Iapun merebahkan tubuhnya kemudian mulai memejamkan matanya. Namun, belum sempat terlelap tiba-tiba ia mendengar suara pintu kamarnya terbuka.
“Arlon?” serunya terkejut ketika melihat Arlon ada dihadapannya sambil menggendong Aila.
Arlon tersenyum sambil menurunkan Aila dari gendongannya, “Mama……!!!” Aila langsung mendekap dan mengecup kening Alana.
Alana berusaha mengontol keterkejutannya, ia tersenyum menatap Aila, “Sayang, kalo mau masuk pintunya diketuk dulu ya!”
Aila tersenyum, “Ma, papa bolehkan nginep disini?”
“Nginep?”
Aila menggannguk, “Iya, nginep, udah lama papa gak nginep Aila kangen!

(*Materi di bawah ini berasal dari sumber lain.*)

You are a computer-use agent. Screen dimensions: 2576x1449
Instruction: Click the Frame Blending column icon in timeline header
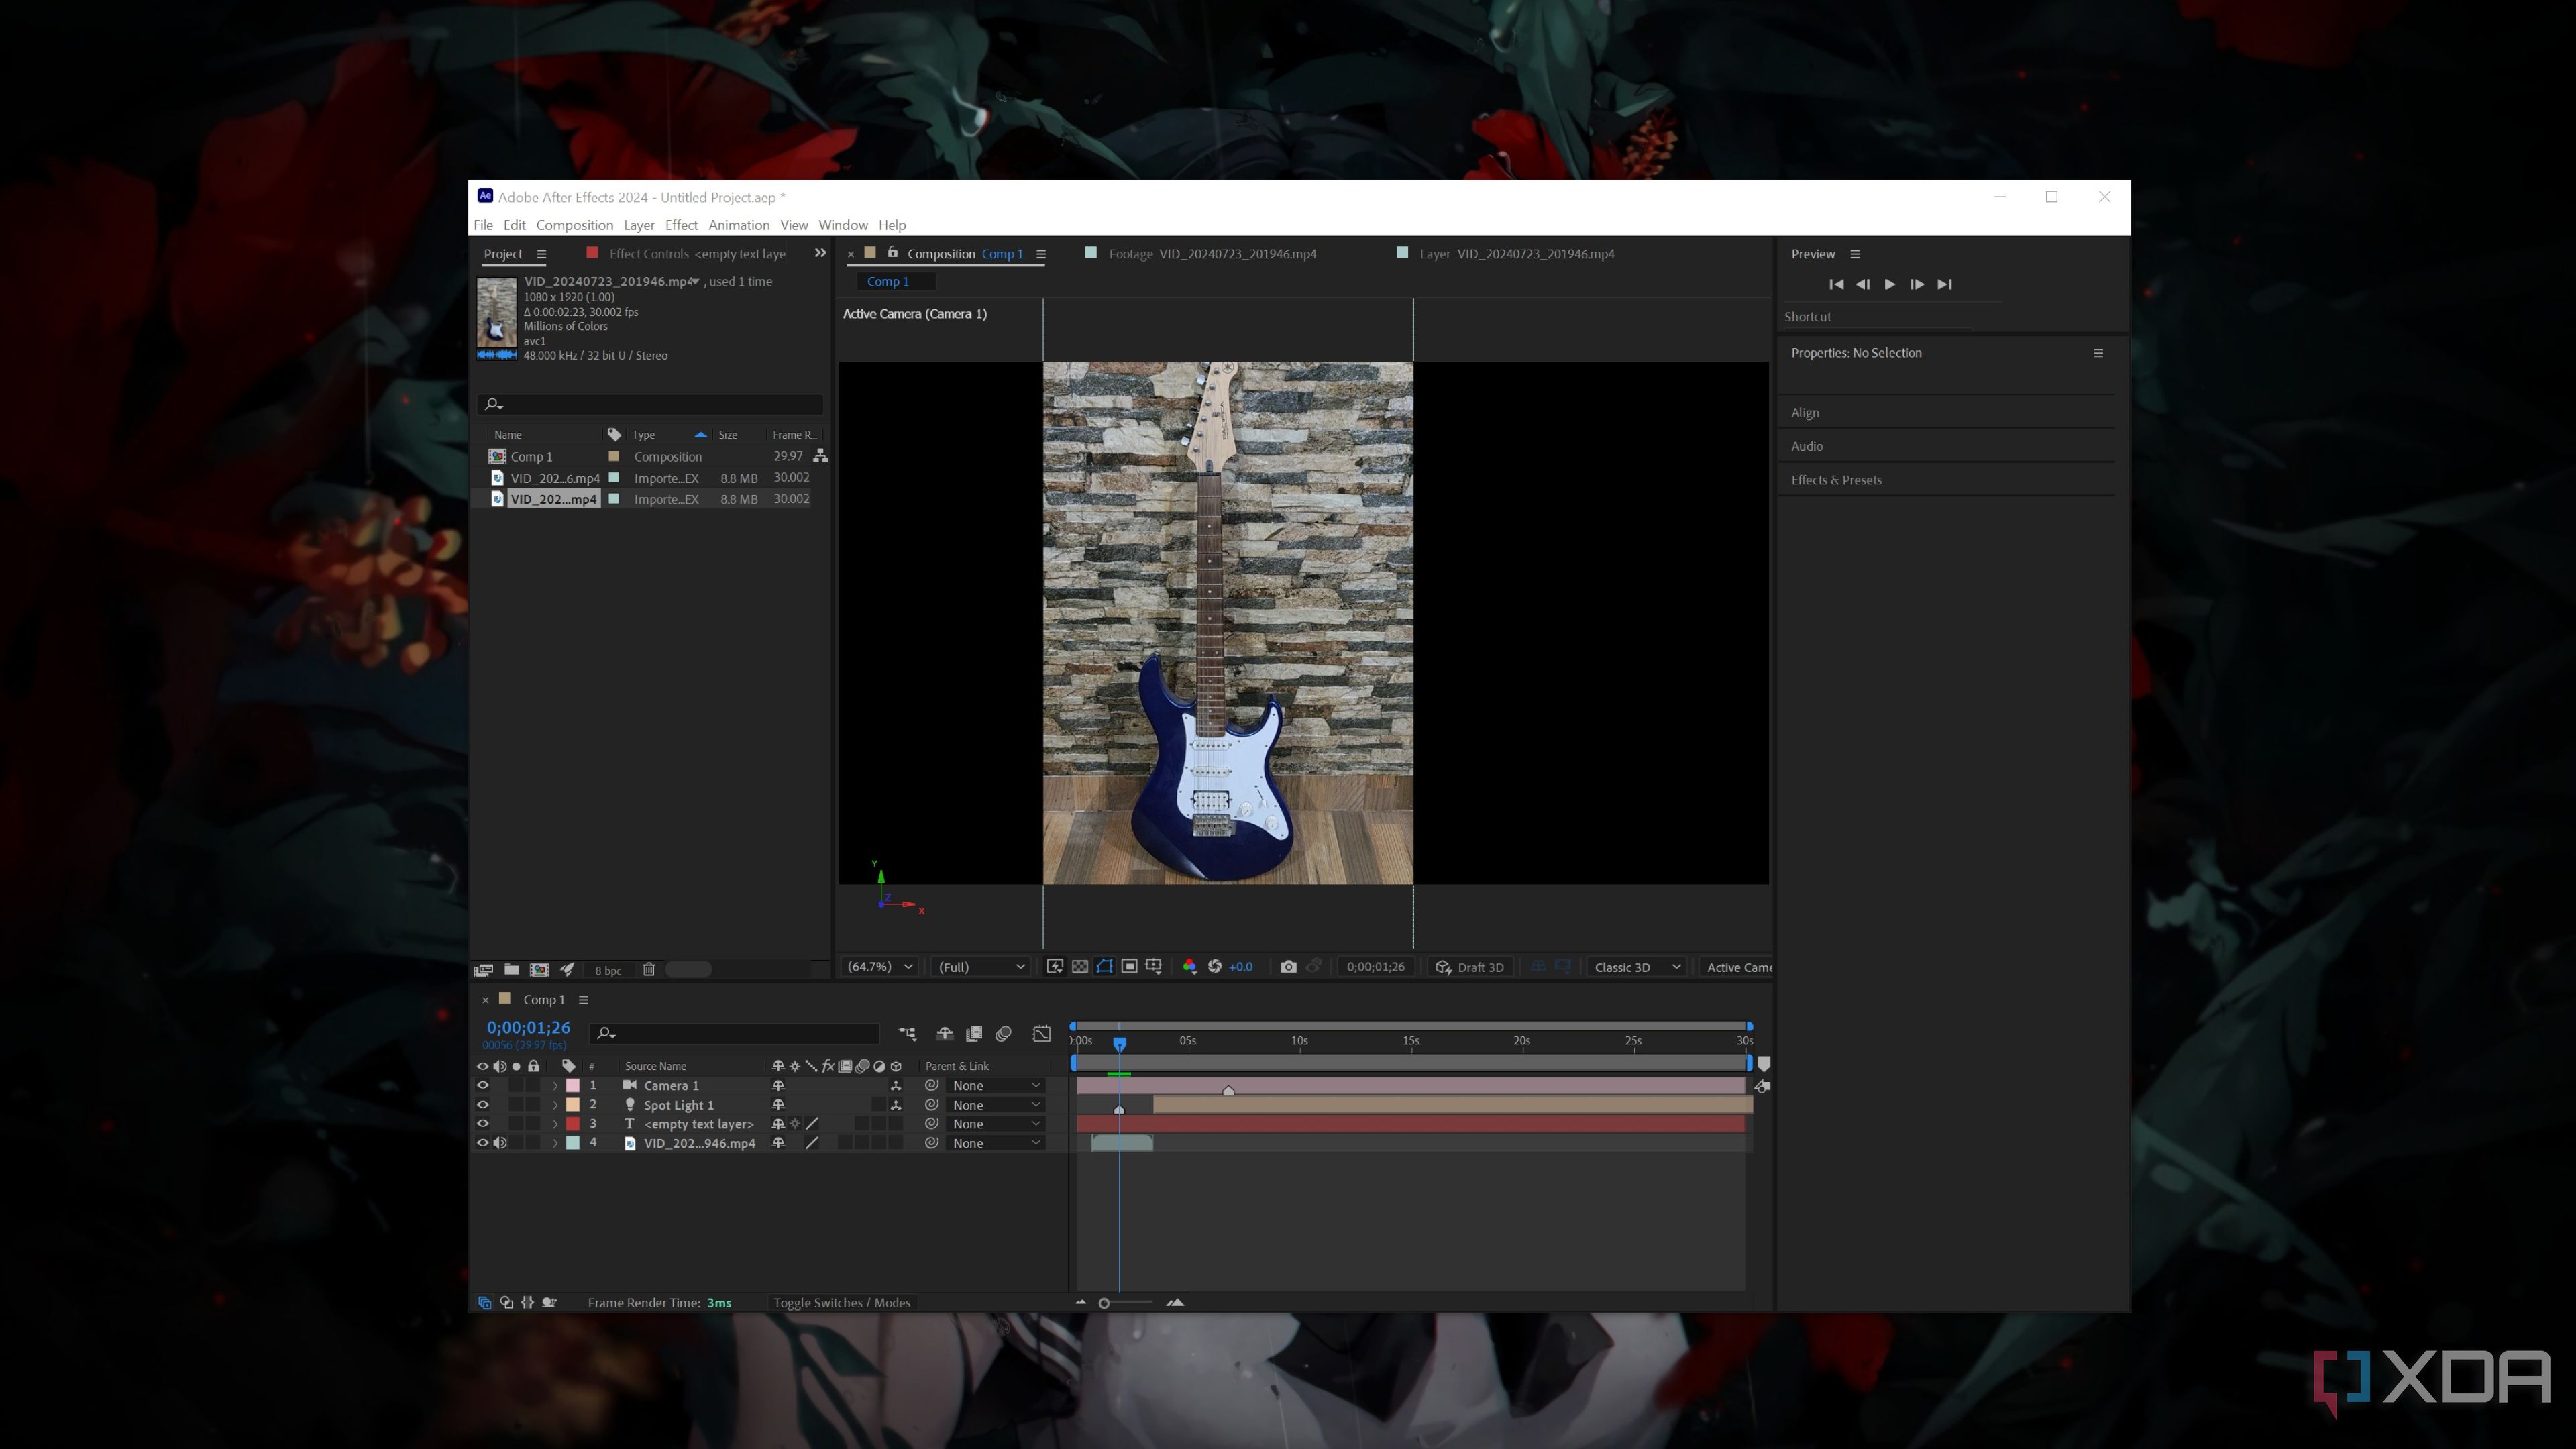click(845, 1066)
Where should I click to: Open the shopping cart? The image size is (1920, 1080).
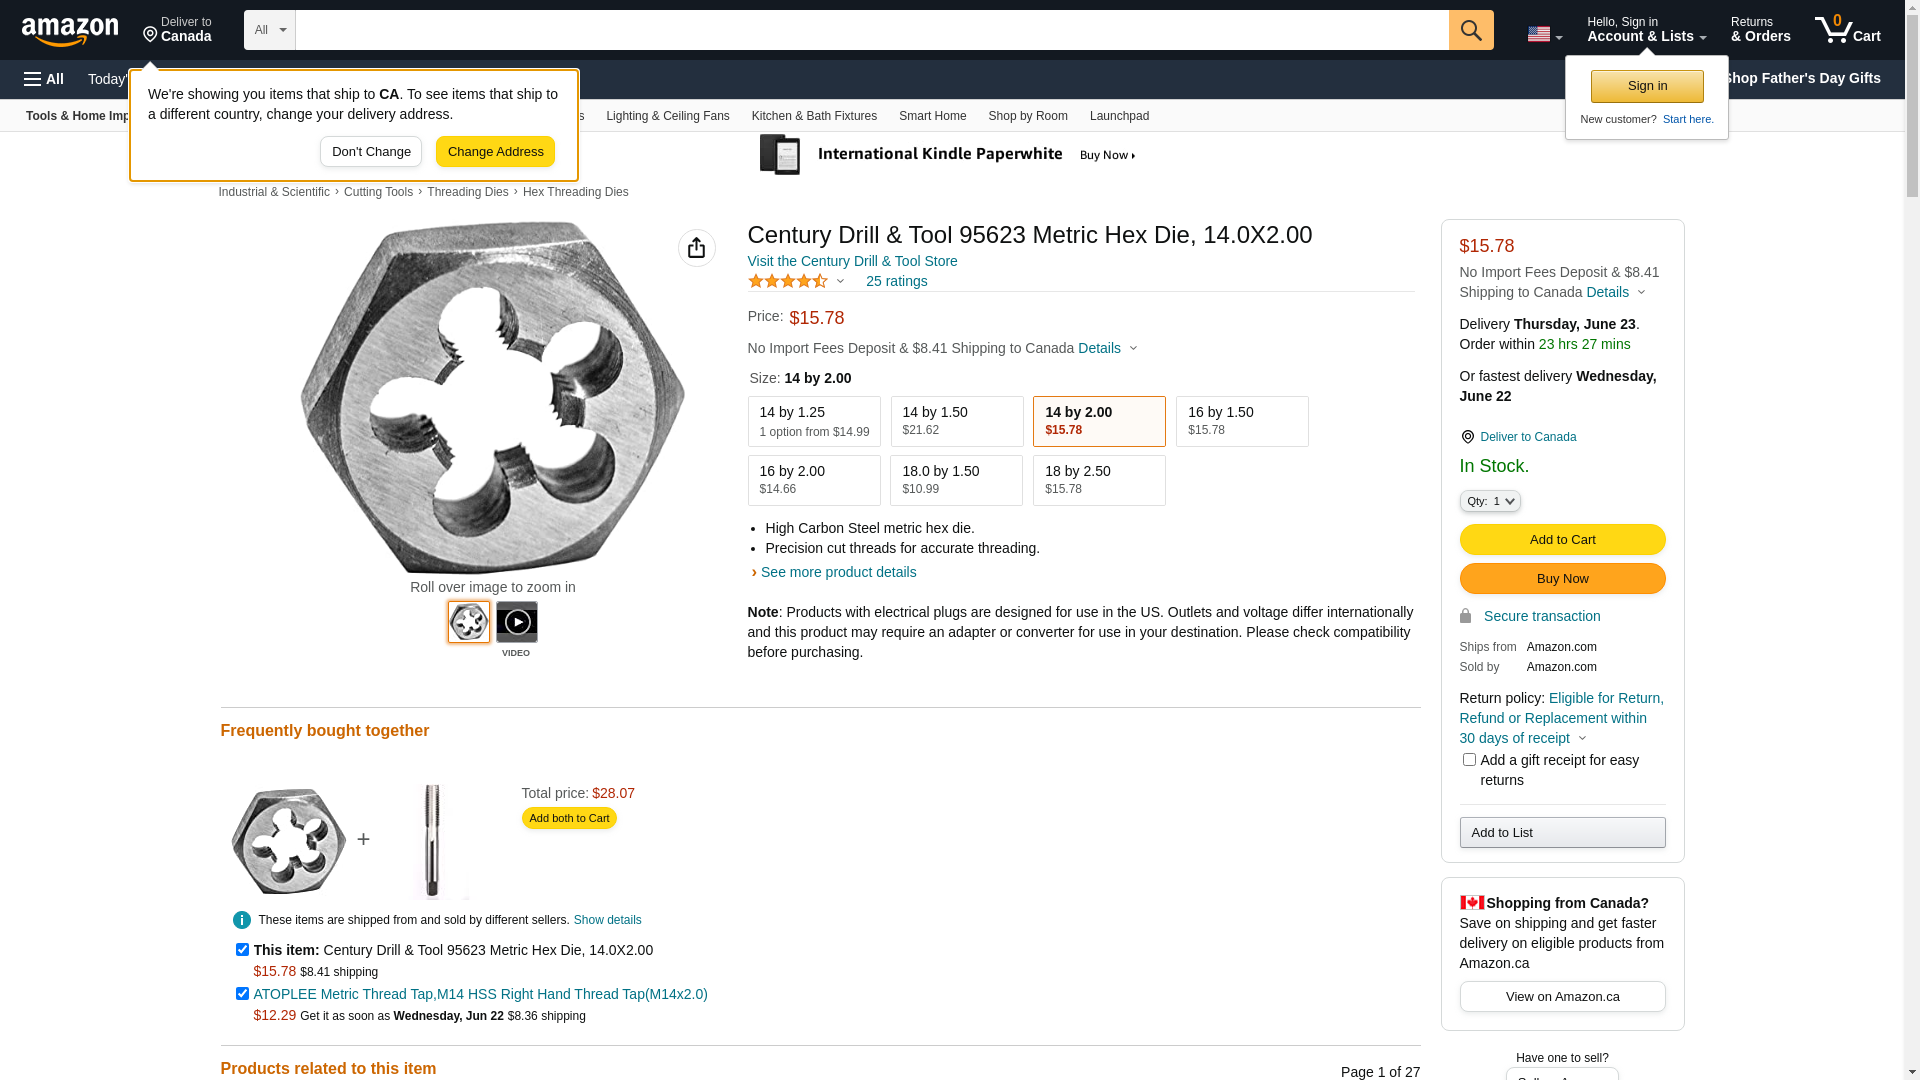coord(1847,30)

Oh iya ma, papa juga mau loh tidur sama Aila, boleh kan ma?”
Arlon? Tidur dengan Aila? Ini pertama kalinya Arlon mau tidur bersama Aila. Sejak dulu Aila selalu ingin tidur bersama Arlon, namun Arlon terkesan cuek dan tidak mempedulikan permintaan Aila. Dann sekarang, Arlon mau tidur bersama Aila? Ini mimpi Aila, Aila pasti sangat bahagia. dan Alana tak kuasa menolak permintaan Aila.
“Tentu boleh dong sayang!”
Aila dan Arlon saling melempar senyum,
“Bener ma?”
Alana mengangguk. Ia mengenakan kacamatanya kembali “Biar kalian tidur disini, nanti mama tidur sama bibi?”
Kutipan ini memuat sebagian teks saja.